I am hoping this break will be just what I need. I am going bonkers and I think if I had to teach for one more day a child would die. School was canceled today which made me happy...kinda. I had already driven over 45 minutes to get there and they didn't decide to cancel school until 7:45; school starts at 8:00. To protest that I had to go to school and then come straight home, I slept the day away. I was sticking it to the man by not doing any school work. Well, I better go pack. If you know me then you know that packing is not one of my strengths. I tend to make my suitcases weigh 75 pounds without even realizing it and without packing everything I want to.

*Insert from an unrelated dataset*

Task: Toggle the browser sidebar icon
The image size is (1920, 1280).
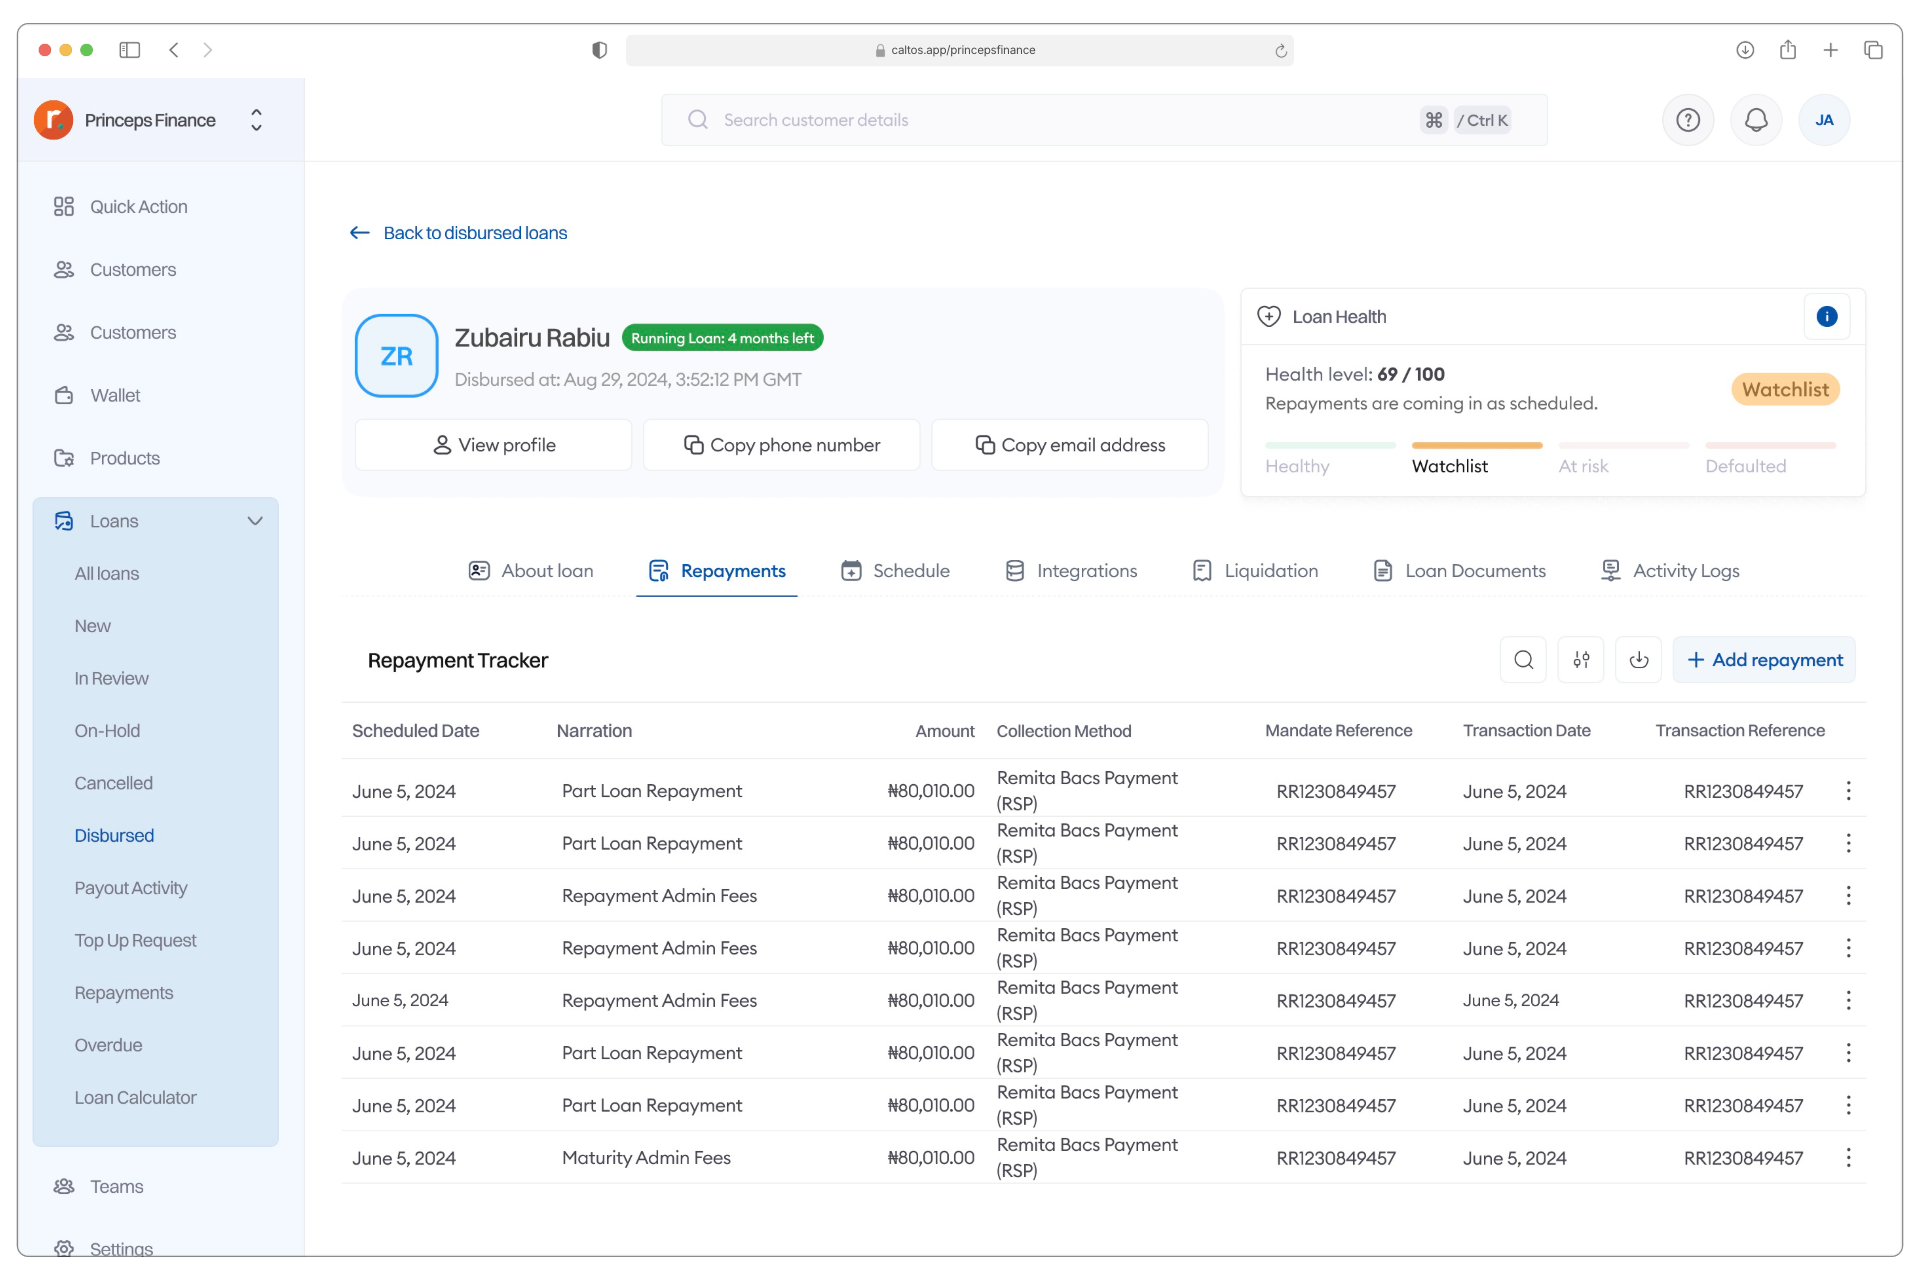Action: pyautogui.click(x=130, y=50)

As my girl Tracey would say PEACE AND BLESSINGS

Sunday, December 12, 2010

AHHH!!

So here is what I look like on the outside:


Calm, cool, collected; you'd think I've got it together...


FALSE

Here's what my insides look like:


I feel as though I am always on the verge of a serious meltdown. Teaching junior high is a lot harder than it sounds. I am sometimes up all night worrying about how my lesson is gonna go, or wondering if a certain student will be at school or if his family problems will keep him home again.

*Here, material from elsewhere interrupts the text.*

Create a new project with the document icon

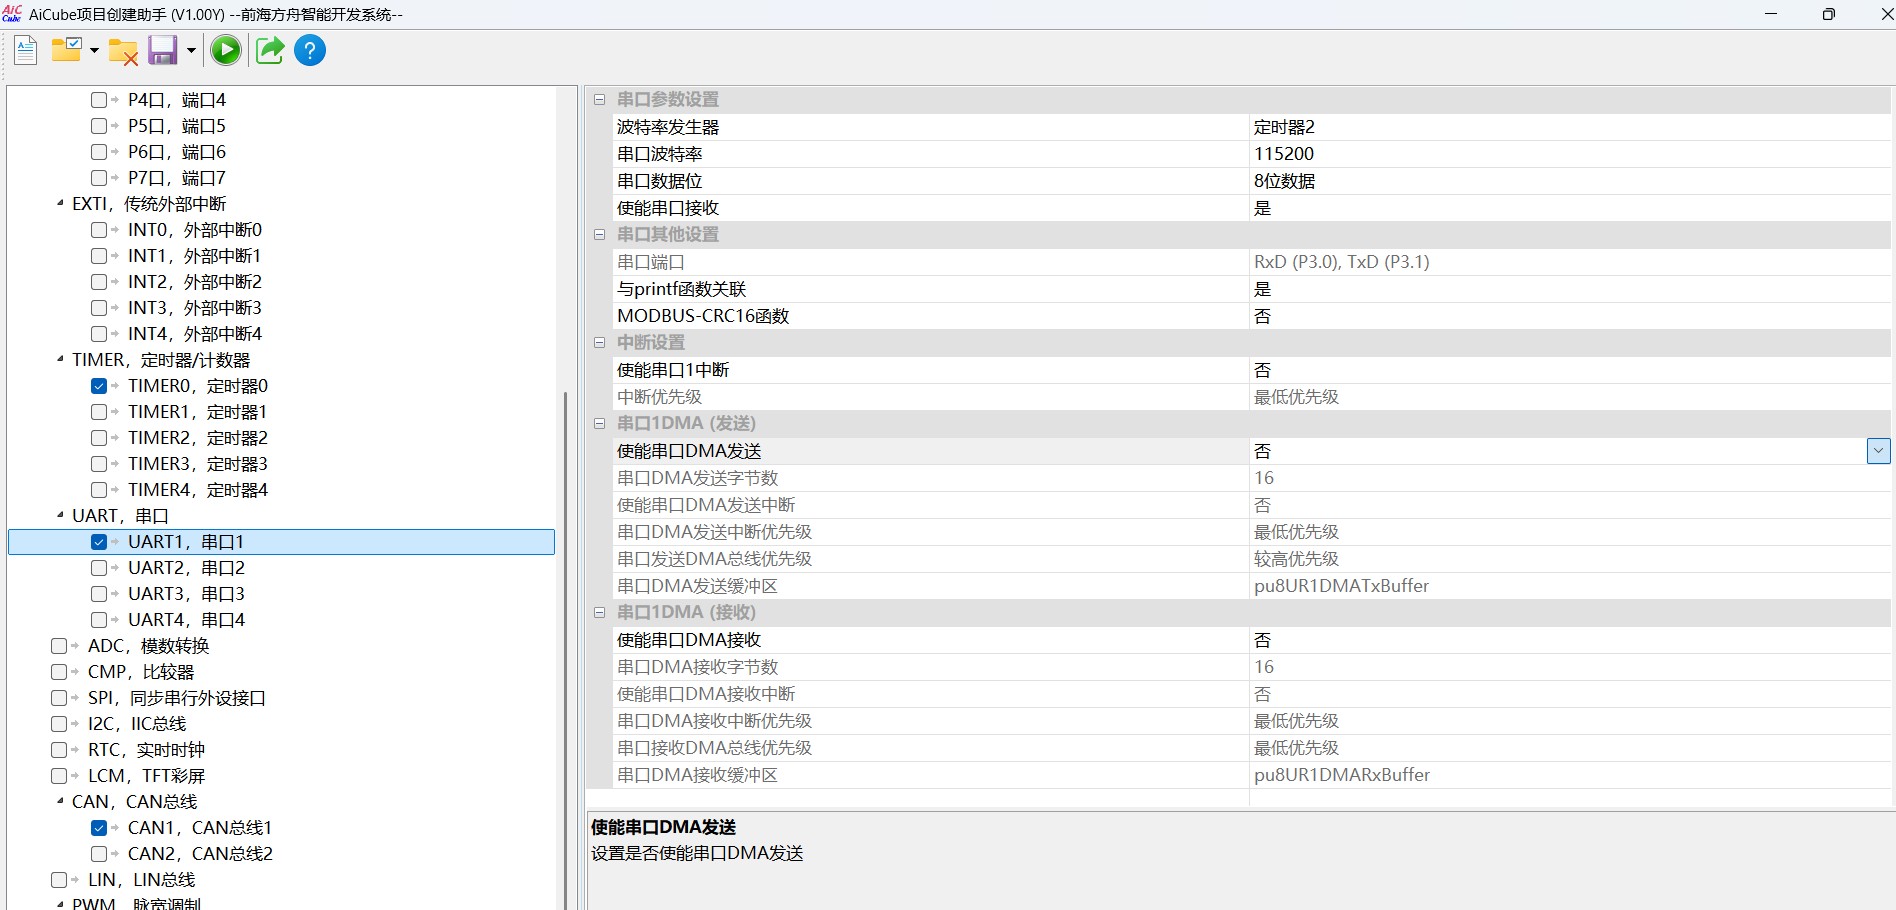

To be honest, I would love to be going through finals week right now. I'm probs the weirdest person around. I have forgotten what it feels like to be a college kid. I wish I could have a week where I was back taking classes and staying up until all hours of the night. Instead, here I am counting the minutes until my 9:00 bed time. WHAT HAVE I BECOME? Oh yeah, an adult...barf. That's how I feel about that. Don't get me wrong, I adore most of my 230+ students, but sometimes I wish I could turn back the clock and play for a little bit longer. I'm at such a weird spot in life. I'm on my own, but don't want to be. I have a real life job, but it scares the crud out of me daily. I yearn for a social life, but don't have the time or energy to put in the effort that I need to. So what does all of that mean? I just do my best everyday to make it without crying. I try to laugh until it hurts because that makes everything better, even if only for a little while. I talk to my mama and daddy everyday because they keep me grounded and moving forward. In the end, the best you can do is try...and that's about all I can do right now.

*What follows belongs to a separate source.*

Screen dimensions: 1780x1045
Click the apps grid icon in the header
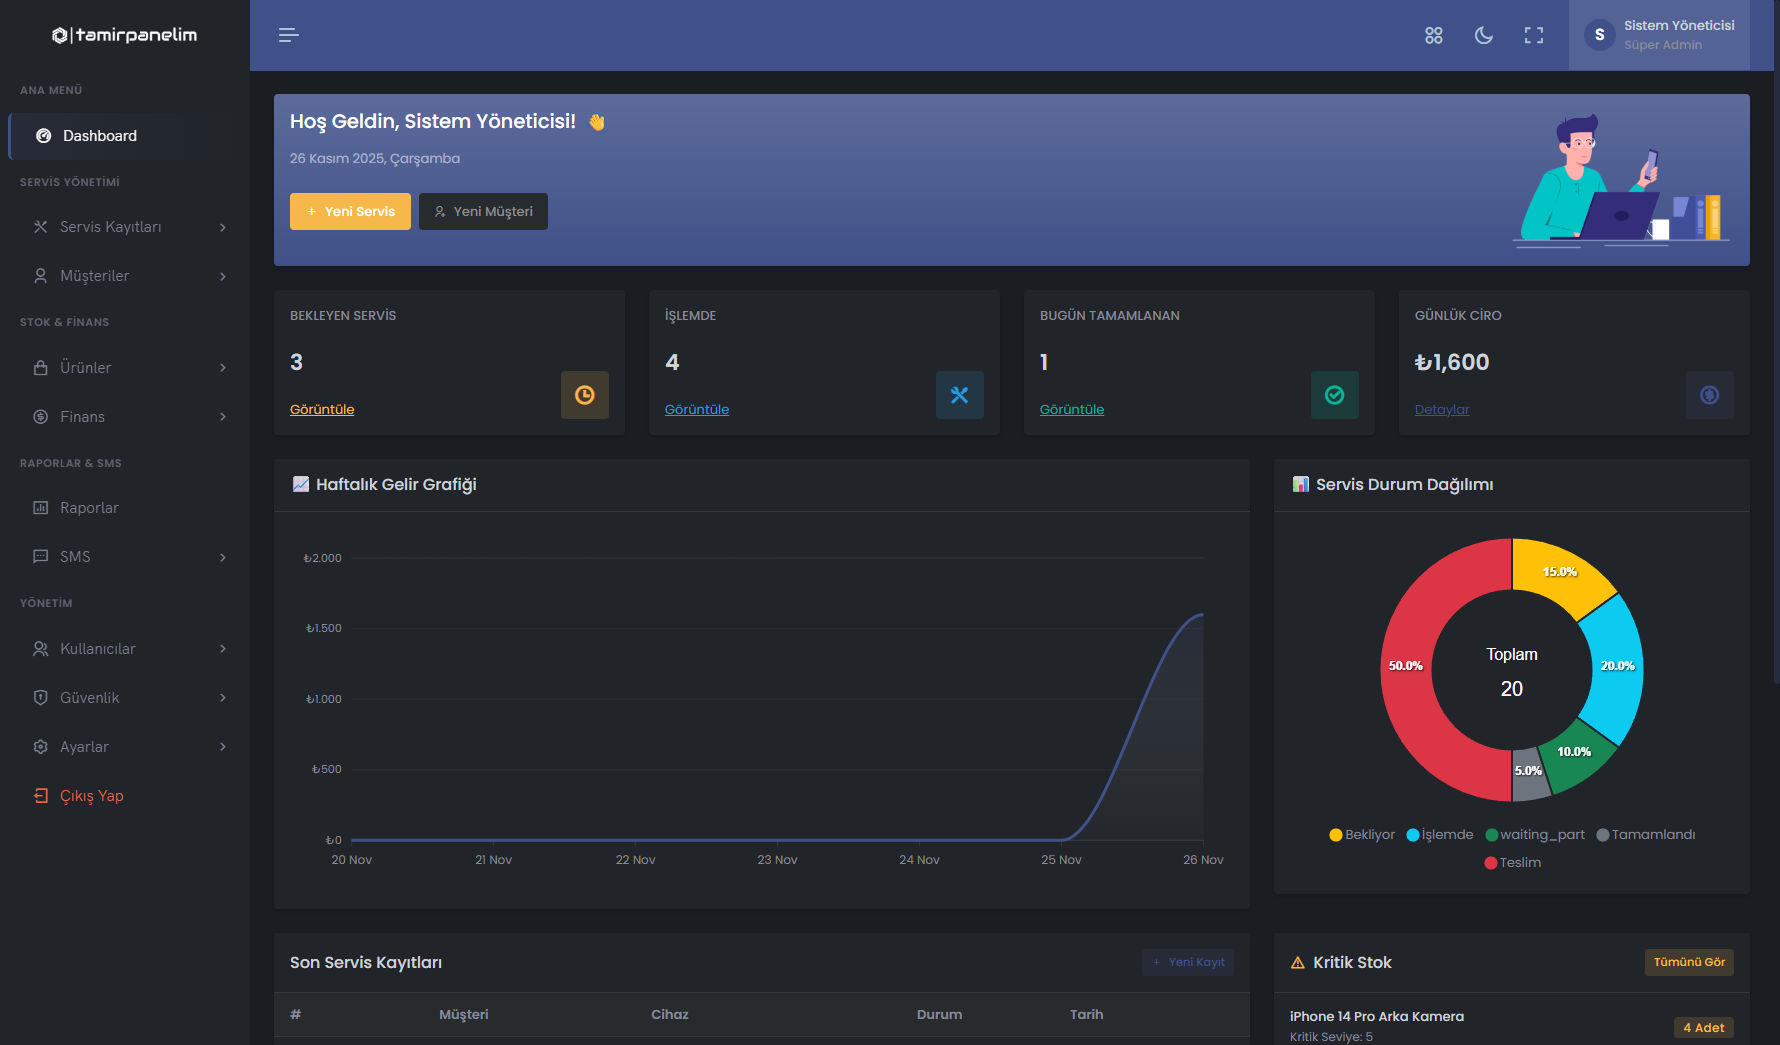[1433, 35]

I guess what I'm trying to say is life is kinda hard and I'm sorry to my long lost friends. Here's a shout out/ apology to you. I'm not dead, just REALLY busy. I would rather be playing with you instead of telling pubescent boys to quit hitting each other and stop distracting the girls from getting their work done. But I know that it is all worth it! I am going through growing pains right now and that just means I'll come out the other side better, stronger, and hopefully a lot closer to the Lord.

Friday, December 10, 2010

Well...here goes!

It's Friday night at 10:43 and I decided there would never be a better time to jump on the band wagon that we call blogging! I have no idea what I'm doing or what I am supposed to say, but here goes. The following is a list of things I learned today.
1. A lot of times I am the only one who thinks I'm funny, but as long as someone is laughing I'm ok.
2. I really miss my family right now. I wish I had a time machine to speed up the next 10 days so I could just get home already.
3. Being a junior high teacher is an adventure...you never know what is going to happen. Today I got hit in the face with a soccer ball while I was supervising a before school game. It didn't feel very awesome at all and my face was bright red for an hour.
Well, that's all I've got. Now I'll just sit by my phone waiting for Prince Charming to call...I'm thinking that means I'll probs be on my butt all night.